DF: I bet they did. Yeah, yeah. I was, I was going to go out for lunch, and I couldn’t get out the door. And I tried all the doors in The Winter Garden, and we were not allowed out, but nobody said anything from the stages, so it didn’t escalate from inside.

 

Andy: When we were coming down during the day, a couple of our guys wanted to go to one of the famous fish and chip places on the seafront. And they were told, go back to your hotel and stay there, you know, by a couple of guys from the police saying, “you won’t get to where you want to go. It’s a famous place, and there’s a little bit of stuff going on on the streets around there. We don’t want you to be involved”. So when I got back to the hotel, the the general affair was; Right! Well, we better get a table in the hotel and eat. And the food was very good, thank God, you know, because I think we were all looking forward to something a little bit more traditional.

 

DF: It was a great weekend. Yeah, it certainly could have gone wrong. So I should cut to the chase about the new LP. Full Circle and the closing lyrics, lyrics to the title track are “where it starts is where it ends Full Circle.”

 

Andy: I was in one of my sort of Lord Byron moments, you know, getting a little bit ethereal.
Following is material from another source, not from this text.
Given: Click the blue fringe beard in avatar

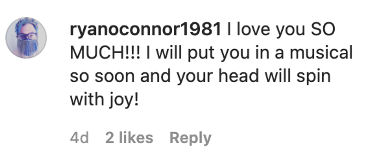Looking at the screenshot, I should pyautogui.click(x=27, y=47).
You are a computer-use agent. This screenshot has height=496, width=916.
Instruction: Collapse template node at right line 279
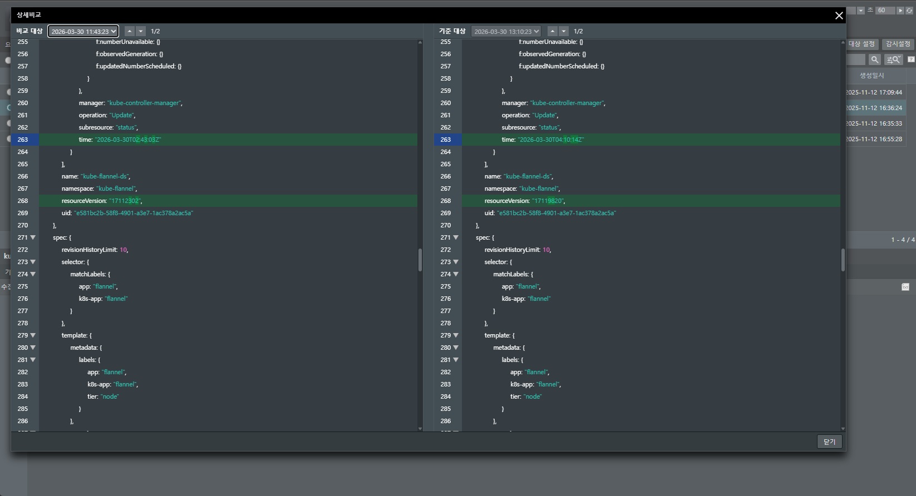click(456, 335)
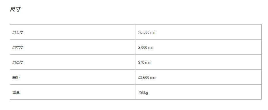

And it kind of fell into place that the lyrics of the song, I was accessing my Game of Thrones ideology and trying to bring it up into it could be today, you know, with the way that people go from being peaceful to thinking, right? Well, you know, we can now rule the world, and then you get beaten down again, and then it all starts again. You find peace. You know, it’s a the circles going on all the time. And it also made sense to me, because at the time, at that time, when I was coming up with a title, my brother reminded me, in 1963 I did my first proper gig with the with friends from a school. We played at one of the Brexton Youth Center, which was in a church hall in the center of Wrexham. We played our first gig. We probably only played for about 30 minutes. We only knew six or seven songs, and we were probably awful, horrible. And then he said, here you are coming to Wrexham in 2023 playing the University Hall, which is just up the road from where we played 60 years later, and I went, well, that truly is full circle. My hometown is Wrexham, where Ryan (Reynolds) and Rob (McElhenney) have bought the football team and turned it into a global phenomenon. You know, their show on Disney: Welcome to Wrexham is a big hit, you know, and they haven’t asked me to be in it yet. But then why would they? They’re more interested in a little bit of the football in the background and people who live there on the street the characters that live in Wrexham. And I think that’s, that’s what’s made the TV series. It’s, it’s fantastic. It really is.

 

DF: You could get a tie in there.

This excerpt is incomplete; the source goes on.